___ Exercise data ___
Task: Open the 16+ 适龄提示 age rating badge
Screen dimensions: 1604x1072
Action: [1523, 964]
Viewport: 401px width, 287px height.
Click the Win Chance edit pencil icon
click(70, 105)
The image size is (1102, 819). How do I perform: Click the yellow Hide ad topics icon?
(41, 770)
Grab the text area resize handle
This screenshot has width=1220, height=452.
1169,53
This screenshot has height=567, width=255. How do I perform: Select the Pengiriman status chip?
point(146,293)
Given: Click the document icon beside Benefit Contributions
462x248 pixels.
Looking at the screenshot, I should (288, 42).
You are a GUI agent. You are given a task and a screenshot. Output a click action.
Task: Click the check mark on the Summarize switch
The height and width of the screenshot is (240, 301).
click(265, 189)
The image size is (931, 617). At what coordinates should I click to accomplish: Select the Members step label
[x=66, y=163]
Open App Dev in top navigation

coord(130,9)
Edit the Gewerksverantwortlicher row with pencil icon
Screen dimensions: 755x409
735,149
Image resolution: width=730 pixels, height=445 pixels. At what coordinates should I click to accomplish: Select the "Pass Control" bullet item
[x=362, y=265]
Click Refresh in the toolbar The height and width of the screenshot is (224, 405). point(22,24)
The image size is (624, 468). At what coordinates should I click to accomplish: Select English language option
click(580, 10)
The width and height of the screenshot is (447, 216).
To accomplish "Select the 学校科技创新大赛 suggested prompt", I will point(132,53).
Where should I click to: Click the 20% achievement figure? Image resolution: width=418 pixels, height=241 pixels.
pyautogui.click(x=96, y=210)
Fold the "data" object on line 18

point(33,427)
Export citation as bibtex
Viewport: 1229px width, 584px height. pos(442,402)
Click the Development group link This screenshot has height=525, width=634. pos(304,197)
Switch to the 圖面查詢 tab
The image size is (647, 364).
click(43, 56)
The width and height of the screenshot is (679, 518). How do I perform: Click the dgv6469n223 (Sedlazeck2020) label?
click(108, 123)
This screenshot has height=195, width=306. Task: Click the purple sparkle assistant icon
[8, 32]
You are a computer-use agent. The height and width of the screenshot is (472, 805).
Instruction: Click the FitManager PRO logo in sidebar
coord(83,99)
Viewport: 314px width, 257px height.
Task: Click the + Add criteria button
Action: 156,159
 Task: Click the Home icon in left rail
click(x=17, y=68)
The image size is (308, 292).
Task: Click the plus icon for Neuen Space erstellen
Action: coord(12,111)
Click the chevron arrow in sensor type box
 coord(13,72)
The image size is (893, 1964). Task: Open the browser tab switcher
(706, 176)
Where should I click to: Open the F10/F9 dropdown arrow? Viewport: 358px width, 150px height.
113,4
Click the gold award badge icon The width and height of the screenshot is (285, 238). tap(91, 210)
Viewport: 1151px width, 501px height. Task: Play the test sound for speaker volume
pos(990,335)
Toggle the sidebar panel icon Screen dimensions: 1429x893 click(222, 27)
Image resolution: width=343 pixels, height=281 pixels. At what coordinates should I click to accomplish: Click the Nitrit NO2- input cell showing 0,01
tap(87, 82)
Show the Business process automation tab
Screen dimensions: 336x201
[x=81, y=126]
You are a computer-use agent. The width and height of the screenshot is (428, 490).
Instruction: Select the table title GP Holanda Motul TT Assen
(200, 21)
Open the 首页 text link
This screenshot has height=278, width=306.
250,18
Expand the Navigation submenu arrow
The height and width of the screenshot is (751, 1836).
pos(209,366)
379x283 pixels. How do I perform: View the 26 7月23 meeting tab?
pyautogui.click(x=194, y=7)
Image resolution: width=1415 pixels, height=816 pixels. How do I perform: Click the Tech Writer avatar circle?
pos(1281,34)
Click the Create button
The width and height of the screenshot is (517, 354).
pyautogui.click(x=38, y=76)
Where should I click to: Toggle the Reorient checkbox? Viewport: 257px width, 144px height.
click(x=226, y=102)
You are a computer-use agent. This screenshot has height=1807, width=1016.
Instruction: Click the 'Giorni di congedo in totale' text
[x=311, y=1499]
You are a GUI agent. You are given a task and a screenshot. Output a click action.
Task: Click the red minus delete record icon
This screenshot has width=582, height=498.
___
■ **Your instructions**
Write the entire listing out again, word for word.

■ **Reply to the task**
Task: Open the 16+ 适龄提示 age rating badge
Screen dimensions: 1604x1072
Action: [1523, 964]
Viewport: 401px width, 287px height.
Click the Win Chance edit pencil icon
click(70, 105)
The image size is (1102, 819). How do I perform: Click the yellow Hide ad topics icon?
(41, 770)
Grab the text area resize handle
This screenshot has width=1220, height=452.
1169,53
This screenshot has height=567, width=255. How do I perform: Select the Pengiriman status chip?
point(146,293)
Given: Click the document icon beside Benefit Contributions
462x248 pixels.
Looking at the screenshot, I should (288, 42).
You are a GUI agent. You are given a task and a screenshot. Output a click action.
Task: Click the check mark on the Summarize switch
The height and width of the screenshot is (240, 301).
click(265, 189)
The image size is (931, 617). At what coordinates should I click to accomplish: Select the Members step label
[x=66, y=163]
Open App Dev in top navigation

coord(130,9)
Edit the Gewerksverantwortlicher row with pencil icon
Screen dimensions: 755x409
735,149
Image resolution: width=730 pixels, height=445 pixels. At what coordinates should I click to accomplish: Select the "Pass Control" bullet item
[x=362, y=265]
Click Refresh in the toolbar The height and width of the screenshot is (224, 405). point(22,24)
The image size is (624, 468). At what coordinates should I click to accomplish: Select English language option
click(580, 10)
The width and height of the screenshot is (447, 216).
To accomplish "Select the 学校科技创新大赛 suggested prompt", I will point(132,53).
Where should I click to: Click the 20% achievement figure? Image resolution: width=418 pixels, height=241 pixels.
pyautogui.click(x=96, y=210)
Fold the "data" object on line 18

point(33,427)
Export citation as bibtex
Viewport: 1229px width, 584px height. pos(442,402)
Click the Development group link This screenshot has height=525, width=634. pos(304,197)
Switch to the 圖面查詢 tab
The image size is (647, 364).
click(43, 56)
The width and height of the screenshot is (679, 518). How do I perform: Click the dgv6469n223 (Sedlazeck2020) label?
click(108, 123)
This screenshot has height=195, width=306. Task: Click the purple sparkle assistant icon
[8, 32]
You are a computer-use agent. The height and width of the screenshot is (472, 805).
Instruction: Click the FitManager PRO logo in sidebar
coord(83,99)
Viewport: 314px width, 257px height.
Task: Click the + Add criteria button
Action: 156,159
 Task: Click the Home icon in left rail
click(x=17, y=68)
The image size is (308, 292).
Task: Click the plus icon for Neuen Space erstellen
Action: coord(12,111)
Click the chevron arrow in sensor type box
 coord(13,72)
The image size is (893, 1964). Task: Open the browser tab switcher
(706, 176)
Where should I click to: Open the F10/F9 dropdown arrow? Viewport: 358px width, 150px height.
113,4
Click the gold award badge icon The width and height of the screenshot is (285, 238). tap(91, 210)
Viewport: 1151px width, 501px height. Task: Play the test sound for speaker volume
pos(990,335)
Toggle the sidebar panel icon Screen dimensions: 1429x893 click(222, 27)
Image resolution: width=343 pixels, height=281 pixels. At what coordinates should I click to accomplish: Click the Nitrit NO2- input cell showing 0,01
tap(87, 82)
Show the Business process automation tab
Screen dimensions: 336x201
[x=81, y=126]
You are a computer-use agent. The width and height of the screenshot is (428, 490).
Instruction: Select the table title GP Holanda Motul TT Assen
(200, 21)
Open the 首页 text link
This screenshot has height=278, width=306.
250,18
Expand the Navigation submenu arrow
The height and width of the screenshot is (751, 1836).
pos(209,366)
379x283 pixels. How do I perform: View the 26 7月23 meeting tab?
pyautogui.click(x=194, y=7)
Image resolution: width=1415 pixels, height=816 pixels. How do I perform: Click the Tech Writer avatar circle?
pos(1281,34)
Click the Create button
The width and height of the screenshot is (517, 354).
pyautogui.click(x=38, y=76)
Where should I click to: Toggle the Reorient checkbox? Viewport: 257px width, 144px height.
click(x=226, y=102)
You are a computer-use agent. This screenshot has height=1807, width=1016.
Instruction: Click the 'Giorni di congedo in totale' text
[x=311, y=1499]
You are a GUI agent. You are given a task and a screenshot. Output a click action.
Task: Click the red minus delete record icon
This screenshot has width=582, height=498.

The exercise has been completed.